• _Dataset content_
........
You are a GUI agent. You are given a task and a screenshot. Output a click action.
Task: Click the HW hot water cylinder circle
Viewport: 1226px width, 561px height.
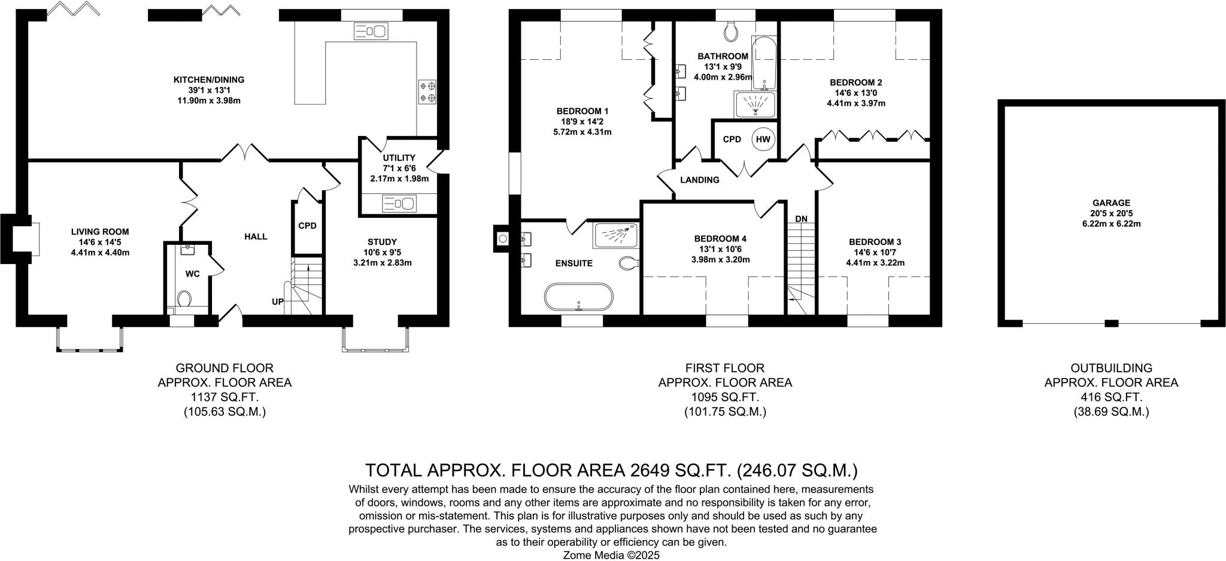pyautogui.click(x=763, y=140)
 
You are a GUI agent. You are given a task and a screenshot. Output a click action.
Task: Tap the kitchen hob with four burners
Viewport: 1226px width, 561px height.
pyautogui.click(x=427, y=91)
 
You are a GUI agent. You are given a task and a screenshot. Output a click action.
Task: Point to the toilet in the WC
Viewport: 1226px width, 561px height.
pyautogui.click(x=185, y=298)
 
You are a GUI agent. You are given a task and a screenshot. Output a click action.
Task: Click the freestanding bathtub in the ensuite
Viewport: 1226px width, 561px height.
pyautogui.click(x=579, y=297)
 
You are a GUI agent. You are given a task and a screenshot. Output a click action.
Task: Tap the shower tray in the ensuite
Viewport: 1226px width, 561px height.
pyautogui.click(x=616, y=235)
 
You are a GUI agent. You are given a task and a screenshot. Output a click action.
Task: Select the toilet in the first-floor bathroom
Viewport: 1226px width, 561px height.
pyautogui.click(x=731, y=32)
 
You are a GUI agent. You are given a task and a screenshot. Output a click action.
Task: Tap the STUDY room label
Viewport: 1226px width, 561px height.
pyautogui.click(x=382, y=242)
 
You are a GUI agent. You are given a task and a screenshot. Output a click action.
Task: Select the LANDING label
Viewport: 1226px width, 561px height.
pyautogui.click(x=700, y=180)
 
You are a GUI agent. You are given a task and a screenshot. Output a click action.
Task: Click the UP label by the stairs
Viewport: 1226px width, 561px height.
pyautogui.click(x=278, y=302)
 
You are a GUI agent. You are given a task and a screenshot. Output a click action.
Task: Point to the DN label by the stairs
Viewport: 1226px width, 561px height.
pyautogui.click(x=802, y=219)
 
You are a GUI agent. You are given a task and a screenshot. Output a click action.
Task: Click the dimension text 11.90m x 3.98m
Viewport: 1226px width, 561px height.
pyautogui.click(x=209, y=101)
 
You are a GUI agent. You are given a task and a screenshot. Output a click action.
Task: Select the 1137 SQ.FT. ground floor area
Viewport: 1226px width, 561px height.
pyautogui.click(x=224, y=397)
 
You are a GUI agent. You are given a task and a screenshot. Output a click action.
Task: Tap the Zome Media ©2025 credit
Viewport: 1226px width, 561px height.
pyautogui.click(x=611, y=555)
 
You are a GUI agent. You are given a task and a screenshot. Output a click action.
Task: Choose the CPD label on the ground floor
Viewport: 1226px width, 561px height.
pyautogui.click(x=307, y=226)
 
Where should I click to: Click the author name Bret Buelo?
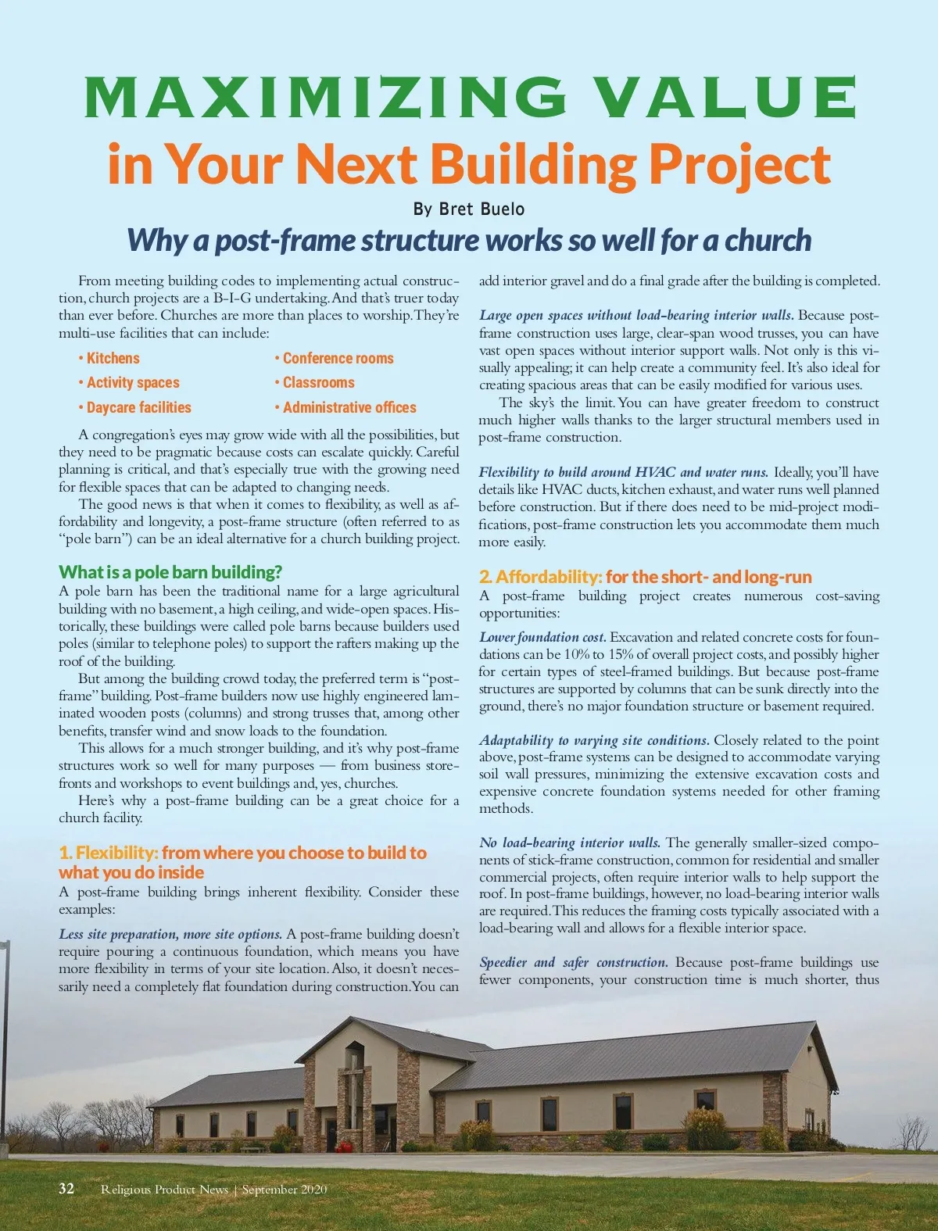point(482,209)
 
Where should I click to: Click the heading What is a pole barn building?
point(170,572)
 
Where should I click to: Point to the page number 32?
point(66,1189)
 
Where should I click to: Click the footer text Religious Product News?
point(164,1190)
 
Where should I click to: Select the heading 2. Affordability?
point(540,578)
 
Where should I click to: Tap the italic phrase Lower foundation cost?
point(542,638)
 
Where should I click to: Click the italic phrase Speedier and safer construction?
point(573,963)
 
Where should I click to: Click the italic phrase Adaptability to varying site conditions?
point(594,740)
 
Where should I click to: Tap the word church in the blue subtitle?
point(768,241)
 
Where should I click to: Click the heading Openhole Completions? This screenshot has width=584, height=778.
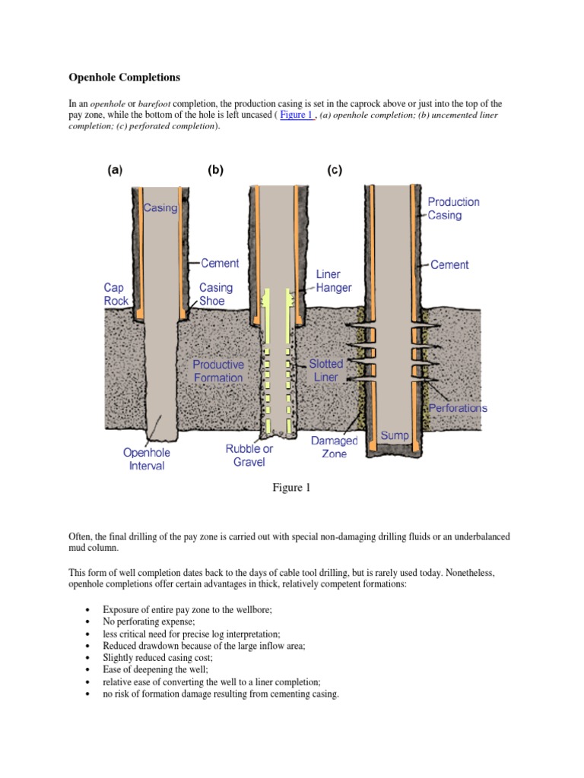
........
• _Written request_
Scale the rows from the line containing "Where should I click to: Tap the italic" through the line containing "point(594,740)" and write out every line again, requests included. Multiply each point coordinate in the answers by 2.15, rounding to whole numbers with halves going up.

• _Expected answer_
Where should I click to: Tap the italic phrase Lower foundation cost?
point(1165,1372)
 
Where should I click to: Click the italic phrase Speedier and safer construction?
point(1232,2070)
 
Where should I click to: Click the italic phrase Adaptability to varying site conditions?
point(1277,1591)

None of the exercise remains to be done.